§ **Exercise description**: Format every line of the items below as a JSON list of strings, one string per line, skipping blank lines. Leave the pictures out of your answer.

(Dataset rows)
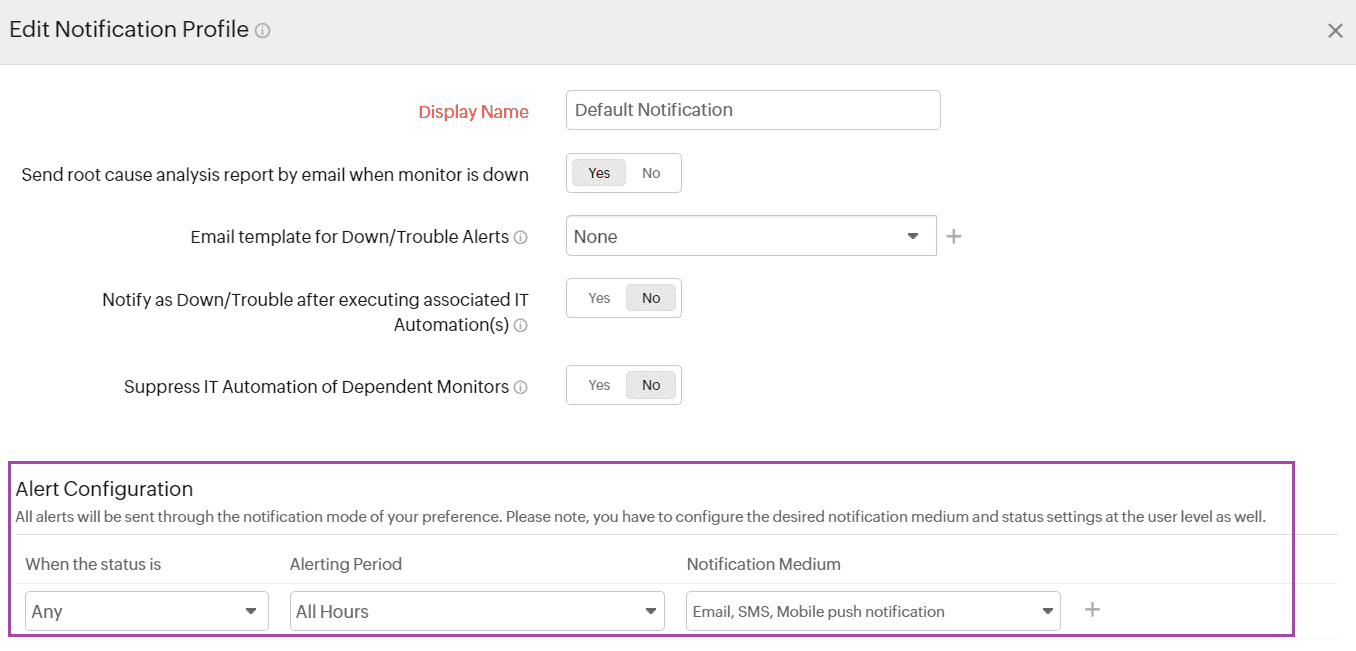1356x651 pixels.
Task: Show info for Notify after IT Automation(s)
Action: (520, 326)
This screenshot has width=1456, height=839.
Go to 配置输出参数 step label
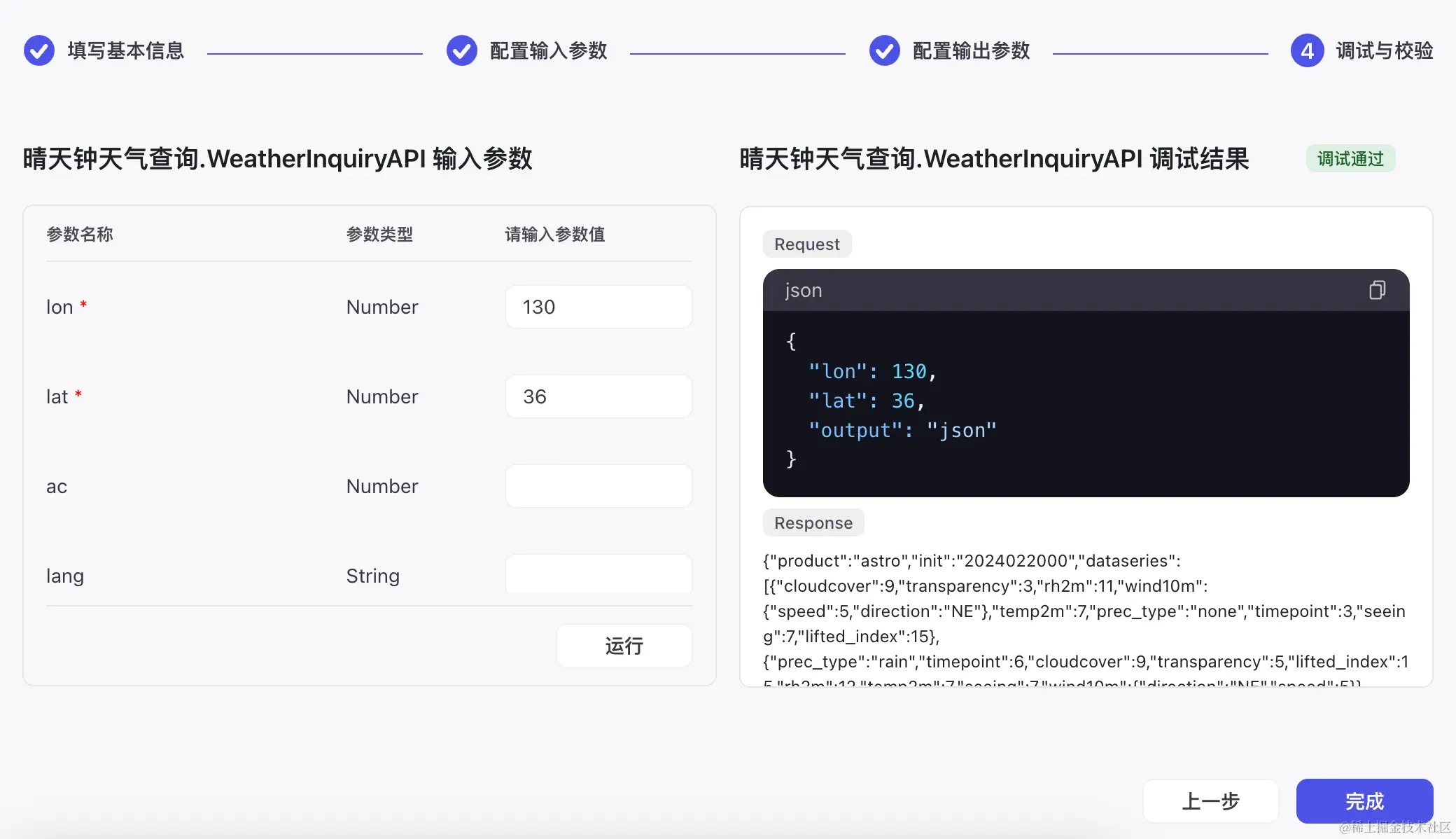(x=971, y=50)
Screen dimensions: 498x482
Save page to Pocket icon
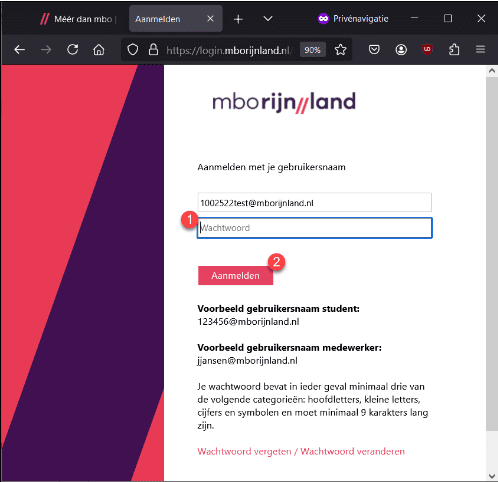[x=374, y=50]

§ **Correct answer**:
[
  "1356x651 pixels.",
  "Task: Show info for Notify after IT Automation(s)",
  "Action: (520, 326)",
  "This screenshot has width=1456, height=839.",
  "Go to 配置输出参数 step label",
  "(x=971, y=50)",
  "Screen dimensions: 498x482",
  "Save page to Pocket icon",
  "[x=374, y=50]"
]